問題点として、注射時の痛みと手の筋力低下があります。痛みへの対策として、局所麻酔薬の外用、アイスパックでの冷却、静脈内区域麻酔(Bier’s block)や末梢神経ブロックが行われています。筋力低下は投与量に比例しますが、重症化することはなく一過性で経過観察のみで軽快することが多いとされています。
交感神経遮断術(ETS)|有効率ほぼ100%、しかし代償性発汗
手掌多汗症に対するETSの有効率はほぼ100%。2,000例を5年間経過観察した検討では再発率1%でした。四つの部位のなかで、手掌だけが推奨度B(条件付き)です。
ただし条件は厳格で、既存治療に抵抗を示し、生活の質を大きく損なう重症手掌多汗症に限られます。そして代償性発汗という副作用があり、ガイドラインはこれを無くすことは現時点ではできず、有効な治療法もないと明記しています。
手掌多汗症についてはT3以下の遮断でも十分な効果が期待できるため、T2領域の遮断は避けるべきとされています。手術を検討する段階では、切断レベルの確認が重要です。詳細は多汗症の手術と代償性発汗にまとめています。
市販の制汗剤ではどこまで対処できるか
ガイドラインは、受診率の低さの理由の一つに「患者自身が多汗を気にしているにもかかわらず市販薬など自身で対応をしている」ことを挙げています。実際、市販の制汗剤の多くは塩化アルミニウム系で、院内製剤と成分は共通しています。

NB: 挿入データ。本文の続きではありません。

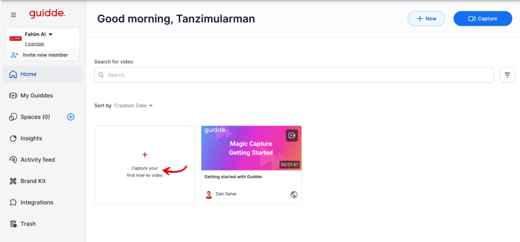Open the Creation Date sort dropdown
This screenshot has width=520, height=242.
point(134,106)
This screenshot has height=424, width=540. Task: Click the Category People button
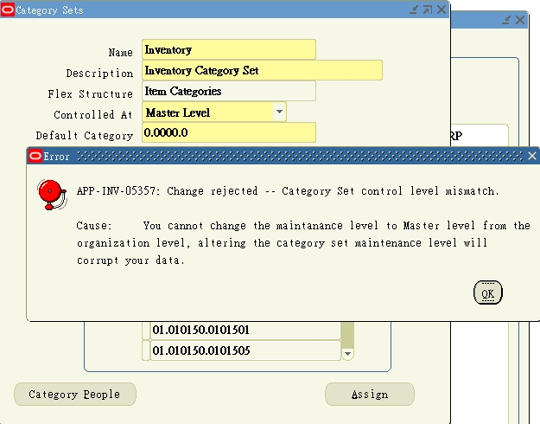pyautogui.click(x=74, y=394)

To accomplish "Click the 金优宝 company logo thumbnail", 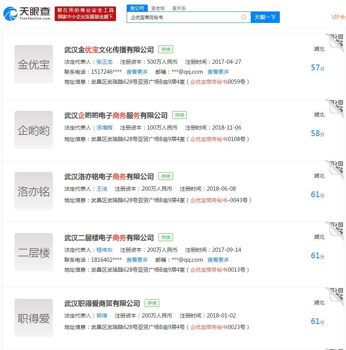I will [x=34, y=64].
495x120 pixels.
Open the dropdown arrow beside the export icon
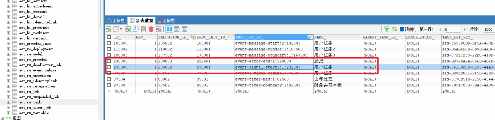[121, 29]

違いは濃度です。手のひらは角層が厚いため、ガイドラインが示す処方濃度は20〜50%。市販品は日常使用の安全性を考慮して低めに設定されているのが一般的です。手掌の中等症〜重症例には密封療法が推奨されるレベルの濃度が必要になるため、市販品だけで対処しきれないケースがあります。

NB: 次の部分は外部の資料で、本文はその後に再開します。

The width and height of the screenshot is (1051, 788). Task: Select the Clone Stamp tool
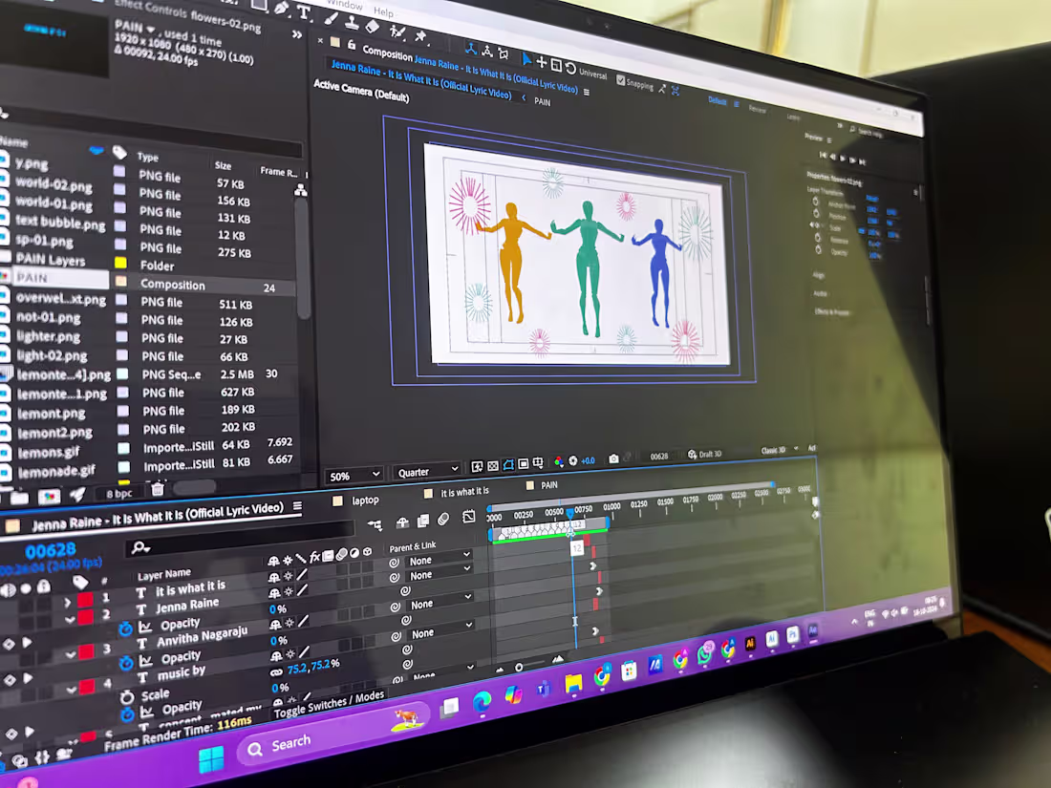point(351,22)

加えて、アポハイドローションは外用抗コリン薬であり、汗腺への神経伝達を遮断するという作用機序そのものが市販の制汗剤と異なります。市販品で改善しない場合は、受診によって選択肢が広がります。
受診の前に整理しておくとよいこと
診察前に次の点を整理しておくと、話が早く進みます。前半5項目は診断基準と重なります。
| 確認すること | なぜ聞かれるか |
|---|---|
| 症状が出始めたのはいつ頃か | 25歳以下かどうかが分かれ目。手掌は13.8歳が平均 |
| 左右対称に出ているか | 非対称なら別の原因を疑う |
| 睡眠中は汗が止まっているか | 止まらないなら原発性の枠に収まらない |
| 週に何回くらい汗で困るか | 週1回以上が診断基準の項目 |
| 家族に同じ症状の人がいるか | 家族歴も診断基準の項目 |
| どの場面で具体的に困っているか | 治療の選び方を決める最重要項目 |
最後の項目がもっとも重要です。書類が濡れて字が書けない、キーボードやスマートフォンが操作しにくい、握手を避けている、試験でマークシートがふやける。こうした具体的な支障を伝えられるほど、提示される選択肢は的確になります。
ガイドラインは、局所多汗症の治療は患者本人が困らなければ行う必要はなく、患者自らの希望により治療は開始されるべきだとしています。そのうえで、治療のゴールは発汗が起こらないように常にコントロールすることではなく、多汗によって損なわれている生活の質が改善されることにあると明記しています。
よくある質問
何科を受診すればいいですか
皮膚科が主な診療科です。ただしイオントフォレーシスは機器を導入している医療機関に限られ、ボツリヌス注射やETSはさらに施設が限られます。アポハイドローションから始めるのであれば、通いやすい皮膚科で問題ありません。受診前に、その医療機関が多汗症の診療を行っているかを確認しておくと確実です(→ 受診先の選び方)。
中学生や高校生でも治療できますか
アポハイドローションの国内第III相試験は12歳以上を対象としています。手掌多汗症の発症平均年齢が13.8歳、有病率のピークが15〜29歳であることを考えると、10代での受診は十分に想定された範囲です。ただしオンライン診療では年齢制限を設けている場合があり、15歳未満を対象外としているサービスもあります。対面の医療機関に相談するほうが選択肢は広くなります。
手術をすれば完全に治りますか
手のひらの発汗はほぼ100%停止し、再発率も1%と低い数字です。ただし代償性発汗として体幹などに新たな発汗が生じ、それを消す方法は現時点で存在しません。ガイドラインは代償性発汗の発生頻度を報告により9〜100%としつつ、その数字が何を意味しているのかも科学的には未解明であると記しています。
汗をかかないようにする生活習慣はありますか
ガイドラインは精神(心理)療法として催眠療法、バイオフィードバック療法、自律訓練法をいずれも推奨度C1で挙げています。手掌多汗症の場合、手掌に温度センサーや発汗センサーを取り付けて数値を見ながら発汗を減らそうと意識させるバイオフィードバック療法では、海外の報告で14名中11名に発汗の減少がみられました。ただしエビデンスレベルの高い報告は見当たらないとされており、これだけで対処する前提の方法ではありません。
いぼや水虫ができやすいと聞きました
ガイドラインは、汗で長時間湿潤した皮膚は汗疹を生じやすく表皮が浸軟して剥脱すること、さらに真菌や細菌、ウイルスの感染を起こしやすいため足白癬や尋常性疣贅を認めることがあると記しています。多汗そのものだけでなく、皮膚のトラブルが併発する可能性があるということです。気になる症状があれば、あわせて相談してください。
参考にした一次資料
- 日本皮膚科学会ガイドライン 原発性局所多汗症診療ガイドライン2023年改訂版(2023年12月一部改訂)/PDF(日皮会誌 133巻13号 3025-3056、2023年)
- 同ガイドラインの掲載ページ(J-STAGE) ※書誌情報と引用文献一覧
- アポハイドローション20% 製品情報(久光製薬) ※医療関係者向けサイトのため確認画面が表示されます
本記事は上記資料をもとに作成しています。治療の適否や薬剤の選択は個々の状態によって異なりますので、実際の判断は医療機関にご相談ください。